---- Data for analysis
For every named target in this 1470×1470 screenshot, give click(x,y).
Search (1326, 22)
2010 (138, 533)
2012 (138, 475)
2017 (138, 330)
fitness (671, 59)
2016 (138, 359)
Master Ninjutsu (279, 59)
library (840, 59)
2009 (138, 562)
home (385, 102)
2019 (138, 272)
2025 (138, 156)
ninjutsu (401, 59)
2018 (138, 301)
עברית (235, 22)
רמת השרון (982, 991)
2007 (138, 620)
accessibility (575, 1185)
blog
--------
Your assignment — Transcribe the whole listing with every word preserved.

The answer —
For every named target in this 1470×1470 screenshot, give click(x,y).
Search (1326, 22)
2010 (138, 533)
2012 (138, 475)
2017 (138, 330)
fitness (671, 59)
2016 (138, 359)
Master Ninjutsu (279, 59)
library (840, 59)
2009 (138, 562)
home (385, 102)
2019 (138, 272)
2025 (138, 156)
ninjutsu (401, 59)
2018 (138, 301)
עברית (235, 22)
רמת השרון (982, 991)
2007 (138, 620)
accessibility (575, 1185)
blog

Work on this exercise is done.